### Records supplied
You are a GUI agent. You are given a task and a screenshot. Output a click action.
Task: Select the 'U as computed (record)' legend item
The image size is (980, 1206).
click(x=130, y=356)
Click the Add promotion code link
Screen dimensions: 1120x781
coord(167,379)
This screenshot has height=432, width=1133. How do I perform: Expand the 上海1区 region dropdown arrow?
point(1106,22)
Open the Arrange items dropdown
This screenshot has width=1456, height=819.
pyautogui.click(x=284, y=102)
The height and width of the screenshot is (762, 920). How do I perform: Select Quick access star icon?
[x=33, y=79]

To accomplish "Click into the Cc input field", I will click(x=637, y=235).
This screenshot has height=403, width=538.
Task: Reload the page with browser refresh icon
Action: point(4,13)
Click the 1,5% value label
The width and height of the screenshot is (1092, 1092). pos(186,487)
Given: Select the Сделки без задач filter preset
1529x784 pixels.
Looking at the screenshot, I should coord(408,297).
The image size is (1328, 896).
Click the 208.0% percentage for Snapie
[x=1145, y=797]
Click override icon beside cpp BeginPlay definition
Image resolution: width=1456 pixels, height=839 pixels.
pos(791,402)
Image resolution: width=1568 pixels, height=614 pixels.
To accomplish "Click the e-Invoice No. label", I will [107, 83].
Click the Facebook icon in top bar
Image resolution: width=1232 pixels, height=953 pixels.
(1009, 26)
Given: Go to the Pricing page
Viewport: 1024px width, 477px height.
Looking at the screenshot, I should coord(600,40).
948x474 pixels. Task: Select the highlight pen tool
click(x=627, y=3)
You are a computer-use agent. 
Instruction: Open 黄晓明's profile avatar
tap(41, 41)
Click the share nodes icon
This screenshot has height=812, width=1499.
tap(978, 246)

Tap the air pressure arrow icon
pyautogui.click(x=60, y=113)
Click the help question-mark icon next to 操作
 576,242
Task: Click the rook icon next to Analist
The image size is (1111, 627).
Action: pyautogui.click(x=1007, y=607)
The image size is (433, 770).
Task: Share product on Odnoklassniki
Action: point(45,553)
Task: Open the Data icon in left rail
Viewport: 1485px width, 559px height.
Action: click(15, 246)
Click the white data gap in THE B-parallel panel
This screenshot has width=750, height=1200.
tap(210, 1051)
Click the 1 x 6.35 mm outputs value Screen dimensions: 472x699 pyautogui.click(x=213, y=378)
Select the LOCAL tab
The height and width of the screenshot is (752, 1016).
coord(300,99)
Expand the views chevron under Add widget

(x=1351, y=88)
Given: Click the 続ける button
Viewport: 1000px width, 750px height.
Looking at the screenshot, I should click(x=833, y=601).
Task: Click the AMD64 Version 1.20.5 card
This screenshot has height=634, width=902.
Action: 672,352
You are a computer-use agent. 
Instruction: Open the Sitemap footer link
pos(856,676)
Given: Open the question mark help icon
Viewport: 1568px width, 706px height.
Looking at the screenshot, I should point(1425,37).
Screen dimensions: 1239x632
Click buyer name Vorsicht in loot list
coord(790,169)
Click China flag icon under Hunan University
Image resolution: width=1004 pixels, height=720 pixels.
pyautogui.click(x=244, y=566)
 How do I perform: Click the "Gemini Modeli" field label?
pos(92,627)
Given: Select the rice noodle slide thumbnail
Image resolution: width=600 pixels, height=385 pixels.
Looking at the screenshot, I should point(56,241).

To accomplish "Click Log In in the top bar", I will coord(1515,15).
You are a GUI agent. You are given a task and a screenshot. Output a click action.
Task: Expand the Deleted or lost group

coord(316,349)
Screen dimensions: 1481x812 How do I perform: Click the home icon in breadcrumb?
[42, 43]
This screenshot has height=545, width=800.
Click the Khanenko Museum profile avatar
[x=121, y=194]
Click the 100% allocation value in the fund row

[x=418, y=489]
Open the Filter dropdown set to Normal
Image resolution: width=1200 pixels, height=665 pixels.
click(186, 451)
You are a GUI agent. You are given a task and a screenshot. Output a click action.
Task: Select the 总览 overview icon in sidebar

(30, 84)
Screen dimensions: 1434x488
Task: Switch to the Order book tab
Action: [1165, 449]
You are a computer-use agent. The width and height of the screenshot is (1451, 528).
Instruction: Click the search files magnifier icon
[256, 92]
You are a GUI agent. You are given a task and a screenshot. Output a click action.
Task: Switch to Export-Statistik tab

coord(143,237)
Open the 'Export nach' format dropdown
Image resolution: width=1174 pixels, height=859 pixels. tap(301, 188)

### Task instructions
Express all of the records above as a numbered list of their lines, leaving out any blank lines.

### Response to the task
1. You are a GUI agent. You are given a task and a screenshot. Output a click action.
2. Task: Select the 'U as computed (record)' legend item
3. The image size is (980, 1206).
4. click(x=130, y=356)
5. Click the Add promotion code link
6. Screen dimensions: 1120x781
7. coord(167,379)
8. This screenshot has height=432, width=1133. How do I perform: Expand the 上海1区 region dropdown arrow?
9. point(1106,22)
10. Open the Arrange items dropdown
11. This screenshot has width=1456, height=819.
12. pyautogui.click(x=284, y=102)
13. The height and width of the screenshot is (762, 920). How do I perform: Select Quick access star icon?
14. [x=33, y=79]
15. To accomplish "Click into the Cc input field", I will click(x=637, y=235).
16. This screenshot has height=403, width=538.
17. Task: Reload the page with browser refresh icon
18. Action: point(4,13)
19. Click the 1,5% value label
20. The width and height of the screenshot is (1092, 1092). pos(186,487)
21. Given: Select the Сделки без задач filter preset
22. 1529x784 pixels.
23. Looking at the screenshot, I should coord(408,297).
24. The image size is (1328, 896).
25. Click the 208.0% percentage for Snapie
26. [x=1145, y=797]
27. Click override icon beside cpp BeginPlay definition
28. Image resolution: width=1456 pixels, height=839 pixels.
29. pos(791,402)
30. Image resolution: width=1568 pixels, height=614 pixels.
31. To accomplish "Click the e-Invoice No. label", I will [107, 83].
32. Click the Facebook icon in top bar
33. Image resolution: width=1232 pixels, height=953 pixels.
34. (1009, 26)
35. Given: Go to the Pricing page
36. Viewport: 1024px width, 477px height.
37. Looking at the screenshot, I should coord(600,40).
38. 948x474 pixels. Task: Select the highlight pen tool
39. click(x=627, y=3)
40. You are a computer-use agent. 
41. Instruction: Open 黄晓明's profile avatar
42. tap(41, 41)
43. Click the share nodes icon
44. This screenshot has height=812, width=1499.
45. tap(978, 246)
46. Tap the air pressure arrow icon
47. pyautogui.click(x=60, y=113)
48. Click the help question-mark icon next to 操作
49.  576,242
50. Task: Click the rook icon next to Analist
51. The image size is (1111, 627).
52. Action: pyautogui.click(x=1007, y=607)
53. The image size is (433, 770).
54. Task: Share product on Odnoklassniki
55. Action: point(45,553)
56. Task: Open the Data icon in left rail
57. Viewport: 1485px width, 559px height.
58. Action: click(15, 246)
59. Click the white data gap in THE B-parallel panel
60. This screenshot has width=750, height=1200.
61. tap(210, 1051)
62. Click the 1 x 6.35 mm outputs value Screen dimensions: 472x699 pyautogui.click(x=213, y=378)
63. Select the LOCAL tab
64. The height and width of the screenshot is (752, 1016).
65. coord(300,99)
66. Expand the views chevron under Add widget
67. (x=1351, y=88)
68. Given: Click the 続ける button
69. Viewport: 1000px width, 750px height.
70. Looking at the screenshot, I should click(x=833, y=601).
71. Task: Click the AMD64 Version 1.20.5 card
72. This screenshot has height=634, width=902.
73. Action: 672,352
74. You are a computer-use agent. 
75. Instruction: Open the Sitemap footer link
76. pos(856,676)
77. Given: Open the question mark help icon
78. Viewport: 1568px width, 706px height.
79. Looking at the screenshot, I should point(1425,37).
80. Screen dimensions: 1239x632
81. Click buyer name Vorsicht in loot list
82. coord(790,169)
83. Click China flag icon under Hunan University
84. Image resolution: width=1004 pixels, height=720 pixels.
85. pyautogui.click(x=244, y=566)
86.  How do I perform: Click the "Gemini Modeli" field label?
87. pos(92,627)
88. Given: Select the rice noodle slide thumbnail
89. Image resolution: width=600 pixels, height=385 pixels.
90. Looking at the screenshot, I should point(56,241).
91. To accomplish "Click Log In in the top bar", I will coord(1515,15).
92. You are a GUI agent. You are given a task and a screenshot. Output a click action.
93. Task: Expand the Deleted or lost group
94. coord(316,349)
95. Screen dimensions: 1481x812 How do I perform: Click the home icon in breadcrumb?
96. [42, 43]
97. This screenshot has height=545, width=800.
98. Click the Khanenko Museum profile avatar
99. [x=121, y=194]
100. Click the 100% allocation value in the fund row
101. [x=418, y=489]
102. Open the Filter dropdown set to Normal
103. Image resolution: width=1200 pixels, height=665 pixels.
104. click(186, 451)
105. You are a GUI agent. You are given a task and a screenshot. Output a click action.
106. Task: Select the 总览 overview icon in sidebar
107. (30, 84)
108. Screen dimensions: 1434x488
109. Task: Switch to the Order book tab
110. Action: [1165, 449]
111. You are a computer-use agent. The width and height of the screenshot is (1451, 528).
112. Instruction: Click the search files magnifier icon
113. [256, 92]
114. You are a GUI agent. You are given a task and a screenshot. Output a click action.
115. Task: Switch to Export-Statistik tab
116. coord(143,237)
117. Open the 'Export nach' format dropdown
118. Image resolution: width=1174 pixels, height=859 pixels. tap(301, 188)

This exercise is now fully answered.